O problema é que o possível negócio entre a Leitura e a Saraiva é apenas uma boa notícia em um mar de problemas. Nos últimos 12 anos, segundo a ANL, o mercado editorial despencou 21%, o equivalente a R$ 1,4 bilhão de queda em receita. Diante da sangria, as associações e empresas do setor se uniram para reivindicar um socorro governamental. Junto com a ANL, a Câmara Brasileira do Livro (CBL) levou ao governo federal um estudo sobre o drama que vive o setor.
Até agora, segundo as entidades, o ministro Eliseu Padilha (Casa Civil) não retornou. A pauta basicamente rascunha o conteúdo de uma medida provisória que cria uma Política Nacional de Regulação do Comércio de Livros. O presidente da CBL, Luís Antonio Torelli, acredita que o aval do Planalto daria fôlego para que o setor volte a respirar. “É mais do que urgente combater a perversa guerra de preços”, diz Torelli. “Os leitores perderam a noção de quanto devem pagar na hora da compra. Há critérios desproporcionais entre as concorrentes. As lojas cobram o que bem entendem. Adotam descontos prejudiciais. Não há como resistir a essa prática.”
Os argumentos de Torelli estão detalhados no documento entregue ao Planalto. Pelo menos de imediato, é o que o presidente da CBL vê como esperança para tirar o setor editorial de uma crise que ele considera monstruosa. “Infelizmente, não vejo de outra forma. Temos pressa”, desabafa. Além da CBL e da ANL, participam do movimento o Sindicato Nacional dos Editores de Livros (SNEL), a Liga Brasileira de Editores de Livros (Libre) e a Associação Brasileira de Editoras Universitárias (ABEN).

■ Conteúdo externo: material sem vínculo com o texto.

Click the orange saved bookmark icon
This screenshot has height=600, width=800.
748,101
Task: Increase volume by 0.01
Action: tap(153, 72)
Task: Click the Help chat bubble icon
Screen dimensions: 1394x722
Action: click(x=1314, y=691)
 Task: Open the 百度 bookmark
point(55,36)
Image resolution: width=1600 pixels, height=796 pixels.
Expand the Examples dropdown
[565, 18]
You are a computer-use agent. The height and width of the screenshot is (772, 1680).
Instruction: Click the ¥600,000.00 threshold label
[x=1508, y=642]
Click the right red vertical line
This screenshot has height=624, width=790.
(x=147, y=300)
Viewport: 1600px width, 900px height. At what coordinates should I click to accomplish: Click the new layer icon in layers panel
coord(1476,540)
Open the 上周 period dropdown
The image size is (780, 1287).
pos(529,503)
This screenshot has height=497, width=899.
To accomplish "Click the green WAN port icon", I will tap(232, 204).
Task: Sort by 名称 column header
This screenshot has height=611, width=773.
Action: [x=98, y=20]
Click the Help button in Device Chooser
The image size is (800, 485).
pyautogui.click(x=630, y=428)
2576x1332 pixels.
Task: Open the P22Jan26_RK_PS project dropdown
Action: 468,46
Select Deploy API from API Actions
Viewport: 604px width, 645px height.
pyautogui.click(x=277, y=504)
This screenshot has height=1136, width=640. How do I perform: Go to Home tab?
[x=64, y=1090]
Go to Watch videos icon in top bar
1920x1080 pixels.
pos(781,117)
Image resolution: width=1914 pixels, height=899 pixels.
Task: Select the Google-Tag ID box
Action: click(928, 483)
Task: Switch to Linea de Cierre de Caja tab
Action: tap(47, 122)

Uma reação minúscula no primeiro semestre de 2018 é um tímido sinal de esperança: o faturamento do mercado editorial como um todo registrou alta de 9%, e de 5,24% no volume de vendas. O Panorama Cultural do Instituto Brasileiro de Geografia (IBGE) aponta que, em 2004, pelo menos 42% dos municípios mantinham livrarias. Atualmente, não passam de 27%. Em 2013, havia 3.095 livrarias no país. Agora, somente 2.500. Segundo a Unesco, o ideal seriam 20 mil — uma para cada 10 mil habitantes.